§ **WHAT THE TASK ASKS**: In the entries below, find every line with the string "yellow" and copy it.

[Stored data]
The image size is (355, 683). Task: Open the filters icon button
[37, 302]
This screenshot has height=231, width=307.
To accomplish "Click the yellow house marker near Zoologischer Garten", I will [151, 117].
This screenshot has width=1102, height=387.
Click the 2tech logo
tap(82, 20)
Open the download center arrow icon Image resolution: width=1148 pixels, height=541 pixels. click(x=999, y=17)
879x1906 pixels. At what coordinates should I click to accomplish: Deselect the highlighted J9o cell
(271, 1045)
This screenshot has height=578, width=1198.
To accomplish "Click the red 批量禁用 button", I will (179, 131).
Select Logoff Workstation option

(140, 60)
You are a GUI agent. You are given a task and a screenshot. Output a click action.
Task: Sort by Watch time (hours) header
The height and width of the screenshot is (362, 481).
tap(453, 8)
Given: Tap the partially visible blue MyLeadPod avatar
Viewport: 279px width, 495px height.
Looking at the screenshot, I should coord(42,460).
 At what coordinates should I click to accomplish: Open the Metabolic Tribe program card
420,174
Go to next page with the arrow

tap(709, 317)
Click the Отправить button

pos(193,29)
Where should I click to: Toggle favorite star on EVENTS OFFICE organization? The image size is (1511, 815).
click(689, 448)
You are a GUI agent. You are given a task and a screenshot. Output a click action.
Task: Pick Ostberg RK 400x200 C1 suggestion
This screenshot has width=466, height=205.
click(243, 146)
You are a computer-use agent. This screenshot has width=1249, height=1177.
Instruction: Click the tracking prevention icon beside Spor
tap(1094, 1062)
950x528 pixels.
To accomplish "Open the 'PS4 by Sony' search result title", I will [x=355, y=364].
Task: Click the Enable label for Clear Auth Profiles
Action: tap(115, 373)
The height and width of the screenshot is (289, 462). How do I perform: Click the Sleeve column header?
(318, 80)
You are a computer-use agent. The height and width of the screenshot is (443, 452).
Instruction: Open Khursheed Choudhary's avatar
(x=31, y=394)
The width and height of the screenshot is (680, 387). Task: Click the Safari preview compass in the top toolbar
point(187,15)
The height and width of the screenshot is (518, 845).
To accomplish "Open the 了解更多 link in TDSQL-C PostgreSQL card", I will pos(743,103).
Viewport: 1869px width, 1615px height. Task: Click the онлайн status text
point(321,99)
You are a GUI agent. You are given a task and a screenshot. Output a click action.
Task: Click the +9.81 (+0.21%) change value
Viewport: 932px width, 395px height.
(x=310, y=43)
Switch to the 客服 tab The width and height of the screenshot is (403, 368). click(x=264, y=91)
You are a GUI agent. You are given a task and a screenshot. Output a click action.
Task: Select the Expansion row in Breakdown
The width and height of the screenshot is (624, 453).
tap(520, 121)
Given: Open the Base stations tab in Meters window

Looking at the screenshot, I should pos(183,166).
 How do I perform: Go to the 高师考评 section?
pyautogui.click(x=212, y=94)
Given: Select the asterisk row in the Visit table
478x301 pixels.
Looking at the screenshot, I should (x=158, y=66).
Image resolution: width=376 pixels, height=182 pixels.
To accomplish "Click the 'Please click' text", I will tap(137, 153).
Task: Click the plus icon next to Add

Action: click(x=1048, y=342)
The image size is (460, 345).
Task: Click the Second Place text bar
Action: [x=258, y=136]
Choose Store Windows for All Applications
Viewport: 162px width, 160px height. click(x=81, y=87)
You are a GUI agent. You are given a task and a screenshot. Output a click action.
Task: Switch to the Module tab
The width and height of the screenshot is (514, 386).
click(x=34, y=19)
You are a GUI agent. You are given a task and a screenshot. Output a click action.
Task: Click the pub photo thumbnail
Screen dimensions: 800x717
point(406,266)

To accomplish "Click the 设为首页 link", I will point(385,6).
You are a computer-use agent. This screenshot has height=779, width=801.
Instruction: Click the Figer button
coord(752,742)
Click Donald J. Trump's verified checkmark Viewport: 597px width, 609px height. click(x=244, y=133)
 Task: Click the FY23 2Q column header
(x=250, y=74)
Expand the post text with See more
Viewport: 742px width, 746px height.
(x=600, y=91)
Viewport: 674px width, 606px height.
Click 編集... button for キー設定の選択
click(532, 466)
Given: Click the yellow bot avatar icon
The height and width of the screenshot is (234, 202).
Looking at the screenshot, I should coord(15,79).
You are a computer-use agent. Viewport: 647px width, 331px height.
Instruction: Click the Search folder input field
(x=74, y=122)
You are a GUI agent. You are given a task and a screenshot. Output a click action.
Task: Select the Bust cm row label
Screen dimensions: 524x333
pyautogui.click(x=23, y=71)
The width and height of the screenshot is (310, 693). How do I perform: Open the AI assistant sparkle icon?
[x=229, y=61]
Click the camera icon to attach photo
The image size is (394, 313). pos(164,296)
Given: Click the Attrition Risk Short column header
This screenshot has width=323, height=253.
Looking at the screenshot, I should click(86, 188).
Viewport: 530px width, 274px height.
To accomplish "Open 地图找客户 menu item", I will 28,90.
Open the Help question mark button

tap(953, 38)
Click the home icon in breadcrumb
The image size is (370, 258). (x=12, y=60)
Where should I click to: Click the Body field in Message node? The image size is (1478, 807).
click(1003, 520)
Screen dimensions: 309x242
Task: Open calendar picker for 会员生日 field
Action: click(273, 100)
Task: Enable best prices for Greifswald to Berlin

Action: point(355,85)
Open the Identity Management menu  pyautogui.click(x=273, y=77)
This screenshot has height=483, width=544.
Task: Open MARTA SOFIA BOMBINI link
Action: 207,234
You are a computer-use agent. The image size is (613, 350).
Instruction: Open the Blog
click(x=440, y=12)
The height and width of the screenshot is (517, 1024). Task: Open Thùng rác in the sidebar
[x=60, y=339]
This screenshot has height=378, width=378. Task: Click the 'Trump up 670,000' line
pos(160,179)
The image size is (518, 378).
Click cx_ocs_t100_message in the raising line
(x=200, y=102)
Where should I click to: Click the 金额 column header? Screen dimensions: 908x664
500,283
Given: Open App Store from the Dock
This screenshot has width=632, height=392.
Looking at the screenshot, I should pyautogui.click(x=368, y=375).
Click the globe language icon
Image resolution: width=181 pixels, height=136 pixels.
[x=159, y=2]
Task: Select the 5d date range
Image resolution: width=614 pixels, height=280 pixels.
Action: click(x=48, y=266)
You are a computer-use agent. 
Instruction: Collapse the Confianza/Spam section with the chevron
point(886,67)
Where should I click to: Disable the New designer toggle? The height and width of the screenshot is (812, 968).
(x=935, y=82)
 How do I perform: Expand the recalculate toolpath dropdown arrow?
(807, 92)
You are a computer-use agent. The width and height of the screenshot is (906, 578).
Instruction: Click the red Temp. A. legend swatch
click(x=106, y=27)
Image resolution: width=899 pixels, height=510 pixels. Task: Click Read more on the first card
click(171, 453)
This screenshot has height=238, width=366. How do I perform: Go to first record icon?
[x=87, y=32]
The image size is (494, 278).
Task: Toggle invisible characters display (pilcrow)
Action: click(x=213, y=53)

§ **TASK OUTPUT**:
To accomplish "Click the yellow house marker near Zoologischer Garten", I will [151, 117].
Given: Click the yellow bot avatar icon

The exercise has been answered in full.